Trois flambeaux et un volcan
par Isabelle Roche
Le Carnet et les Instants n° 151

La mafia a laissé à la postérité de grandes figures historiques aujourd'hui devenues icônes, tant du côté des mafiosi que de ceux qui ont travaillé à les éliminer. Elle est aussi la source d'une impressionnante théorie d'œuvres de fiction de tous registres, allant de l'épopée quasi documentaire – la mythique trilogie du Parrain – à la comédie grinçante — la série des Soprano ou le film Mafia blues. La disparition de John serait donc une particule de plus piquée dans la queue de comète fictionnelle déjà bien fournie engendrée par la fameuse organisation criminelle? Certes. Mais il serait dommage de réduire cet étonnant récit à un «roman sur la mafia» : plus que le thème passionneront, ici, l'architecture narrative et la tonalité générale, souvent satirique.

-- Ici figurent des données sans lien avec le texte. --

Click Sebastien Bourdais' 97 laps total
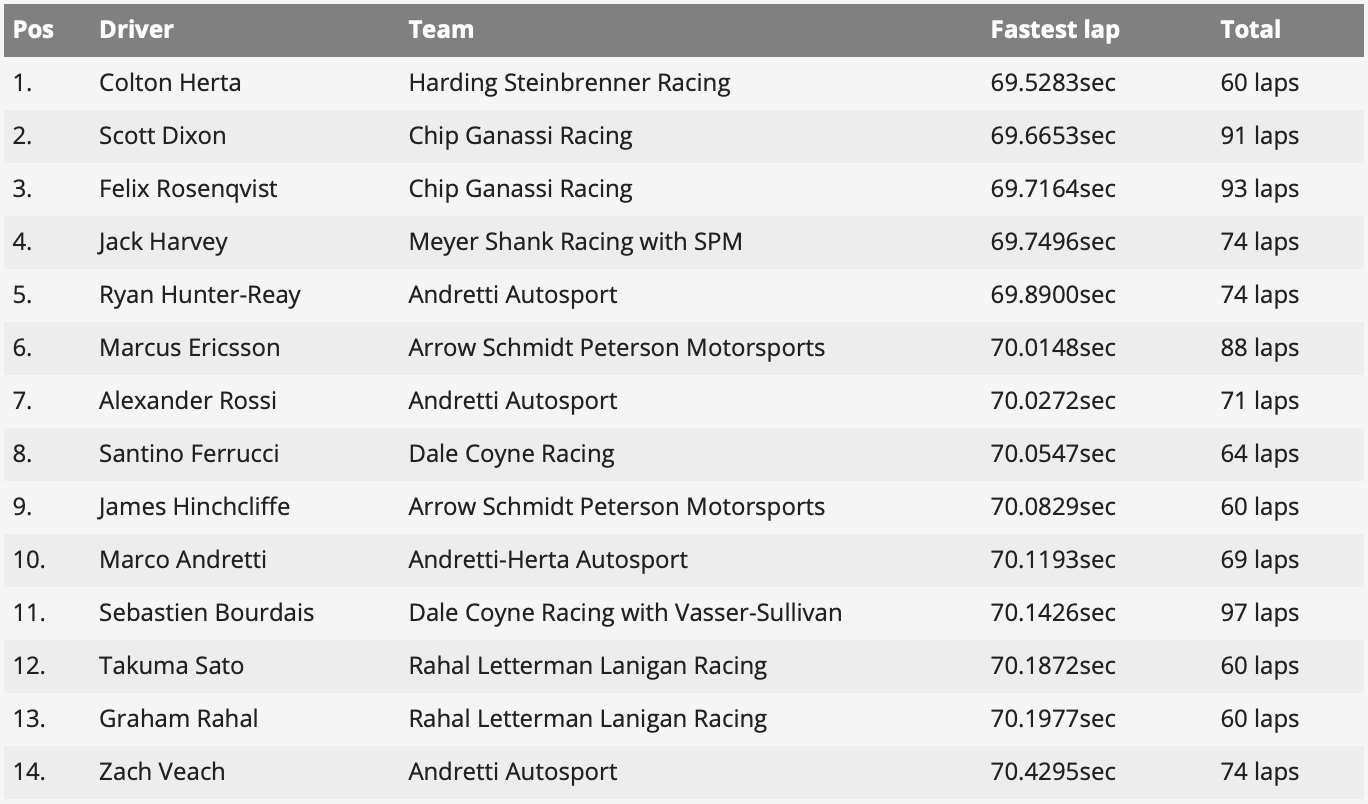 (x=1259, y=613)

Avec pour incipit un bref extrait d'article de presse mentionnant la disparition d'«un homme qui fut un maître à penser influent et un conférencier très suivi», une première partie retrace le «tour d'Europe» d'un certain John commencé en mars 1938 à Londres et achevé à Palerme. Sans doute le disparu évoqué est-il ce John? Puis viennent quatre autres parties situées en des temps différents, dont les liens réciproques se découvrent a posteriori à travers la suite de ce même article mise en corrélation avec des épisodes morcelés où évoluent John, ses proches, et Alain B., un poète qui se trouvera impliqué dans les derniers instants de la vie de John.

La trame de ce roman est un réseau ténu de reflets et d'échos qui le mue en un jeu de piste retors. En fait de récit romanesque, l'auteur propose à ses lecteurs un puzzle dont les pièces s'ajustent à partir d'événements, de figures et de lieux épars se répondant les uns les autres à travers les différentes zones de texte – par exemple les voyages en Sicile, les sites visités, les rêves... – avec, pour fils conducteurs, la mafia, une spiritualité oscillant entre mysticisme chrétien et paganisme orgiaque... et le personnage de John.

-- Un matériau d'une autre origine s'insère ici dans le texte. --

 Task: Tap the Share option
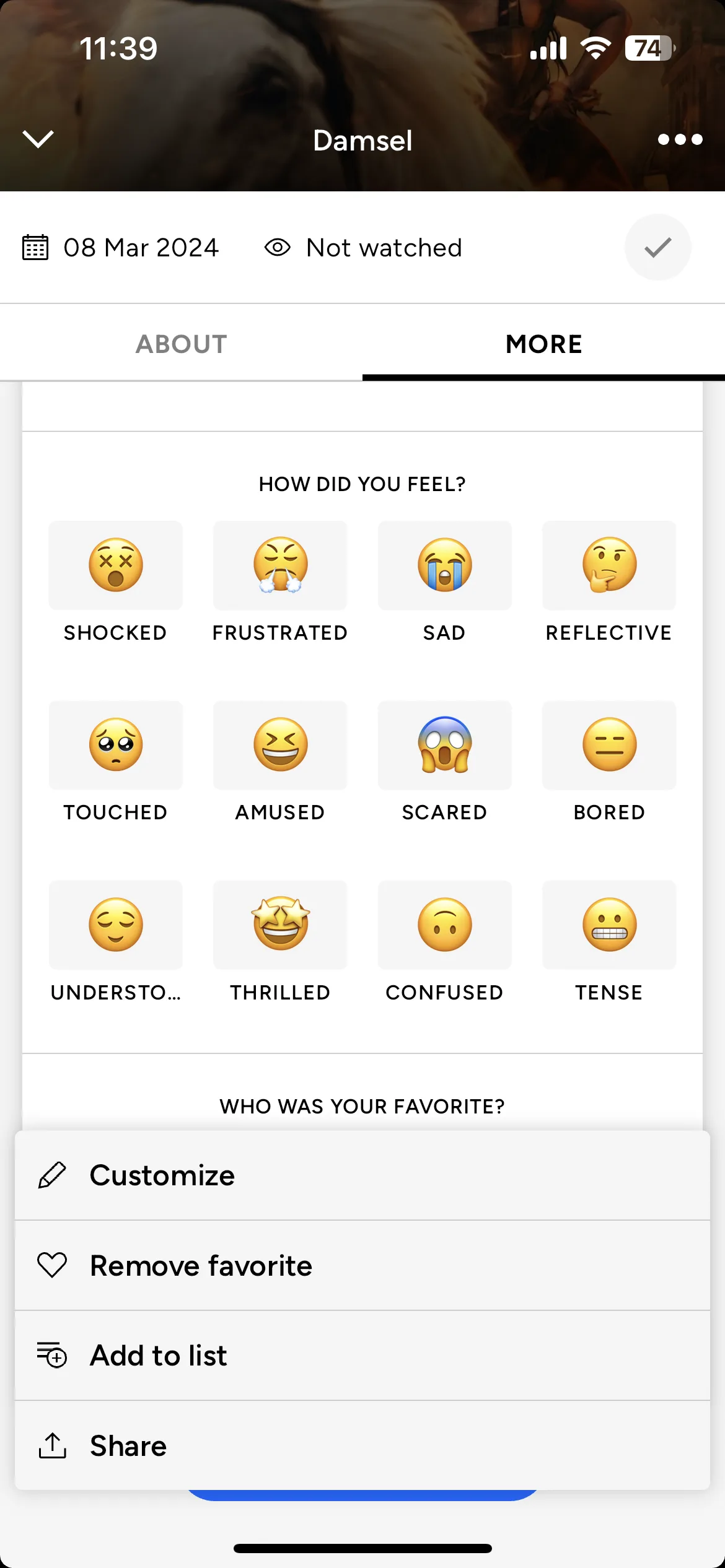point(362,1445)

Réduit à ce seul prénom – que l'on peut lire comme «John Doe», le fameux «Untel» des Anglo-Saxons – son portrait est dressé de telle manière qu'il ressemble davantage à un archétype qu'à un véritable protagoniste. Il a d'ailleurs une attitude assez passive : il intègre la mafia par la force des choses et, lorsque la police le serre de trop près, il s'engage sur un chemin dont il n'a pas de son propre chef décidé le cours — la seule décision qui lui appartiendra est la dernière. Et encore : ses conséquences se perdent... dans un panache de fumée volcanique!

Affinant encore la saveur de ce texte atypique, le ton est délectable : sous l'atonie d'une écriture proche de celle employée pour les rapports administratifs foisonnent comparaisons grinçantes et concours de situations drolatiques — ainsi John passe-t-il sans autre transition qu'un voyage en train de la tentation monastique... au concubinage avec une prostituée parisienne. Et, comme tout fout l'camp, force est de constater que «La prostitution était devenue triste. Après le latin, le grec, la liturgie, les guerres et quelques autres choses encore, les putes disparaissaient à leur tour».

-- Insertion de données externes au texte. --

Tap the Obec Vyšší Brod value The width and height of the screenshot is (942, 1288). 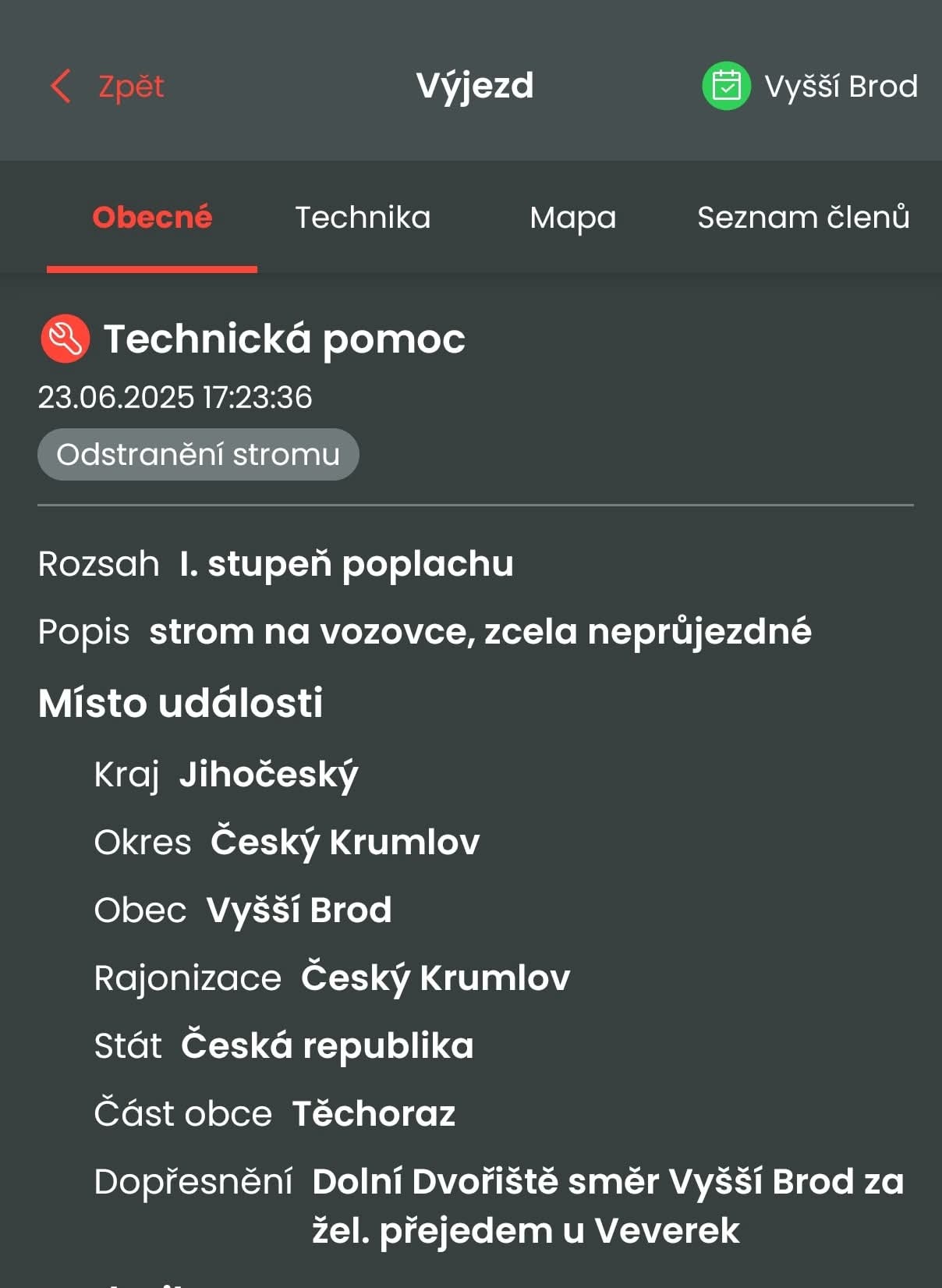coord(299,910)
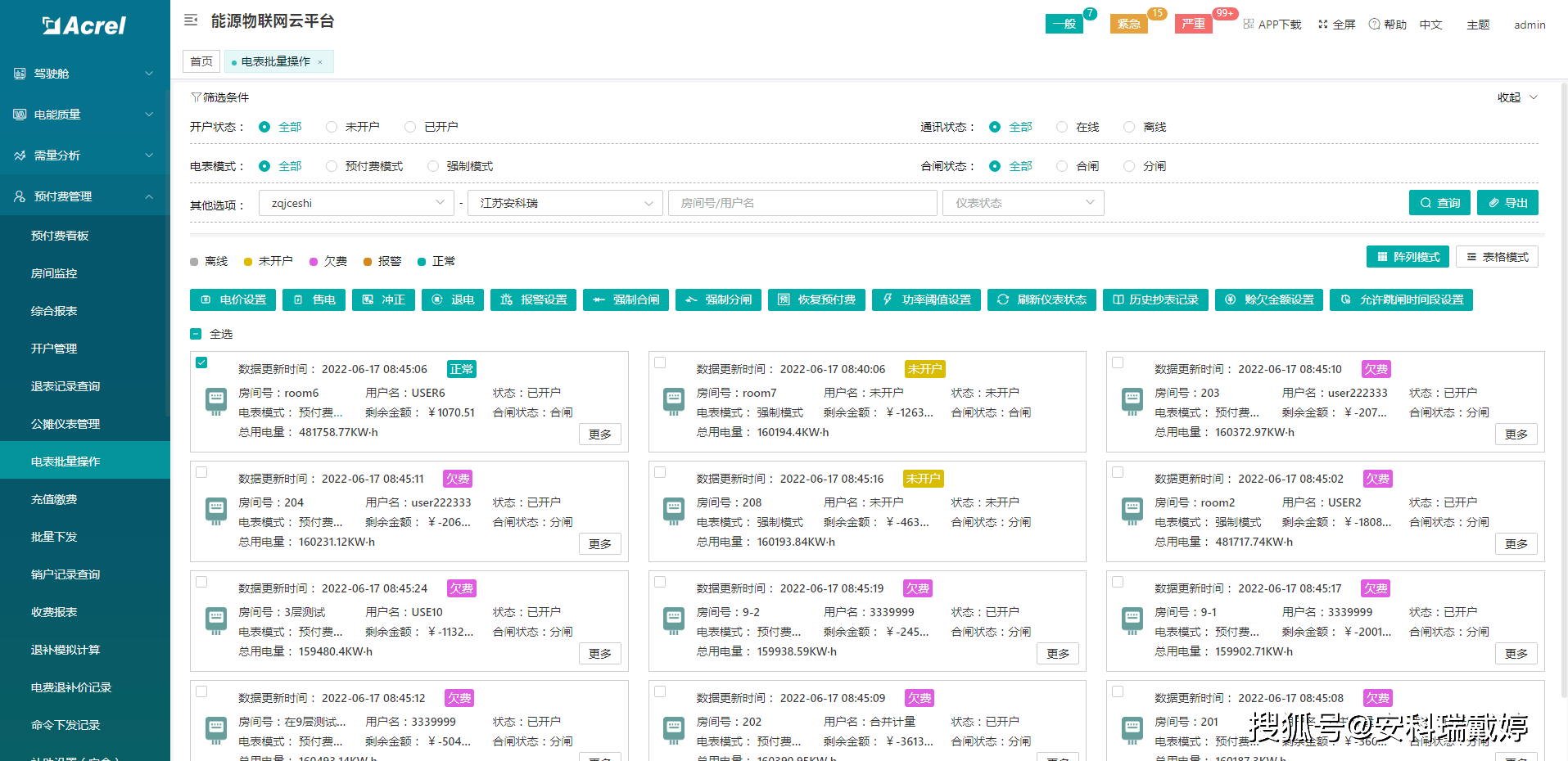The width and height of the screenshot is (1568, 761).
Task: Click the sidebar collapse hamburger icon
Action: point(191,20)
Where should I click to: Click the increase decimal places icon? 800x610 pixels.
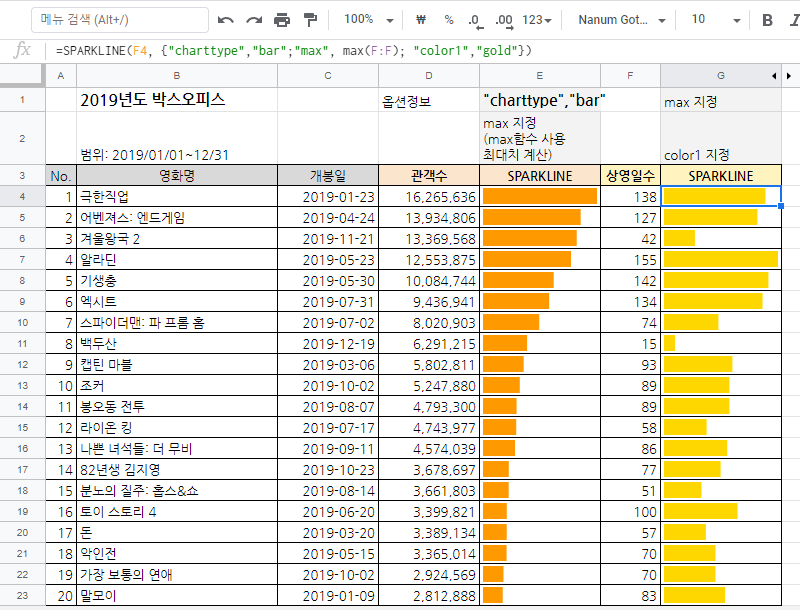(x=503, y=20)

Ce récit composite finit par constituer un tableau complet dans la cinquième partie, où les modes de fonctionnement mafieux sont les plus apparents. Lieu vers lequel convergent – mais attention : une convergence qui exige du lecteur une mémoire perpétuellement aux aguets ! – tous les éléments narratifs, cette ultime étape leur confère une cohérence rétrospective et s'appuie sur eux pour les dépasser afin de dessiner le dénouement de l'histoire de John.

Chef-d'œuvre architectural subtil et complexe, la forme de cette fiction mime le morcellement des informations souvent douteuses dont disposent les enquêteurs traquant les mafiosi. Le lecteur est ainsi invité à jouer lui-même au détective et à recouper soigneusement tout ce que le romancier a dispersé avec talent et parcimonie au fil des pages.

L'on regrettera que cette impeccable construction ne se double pas d'une écriture aussi léchée — le styliste n'a pas été à la mesure de l'architecte : l'on «fait» beaucoup trop de choses, les sons se «font» trop souvent «entendre», et il arrive que, dans une même phrase, «une de leurs connaissances prétende connaître Paris».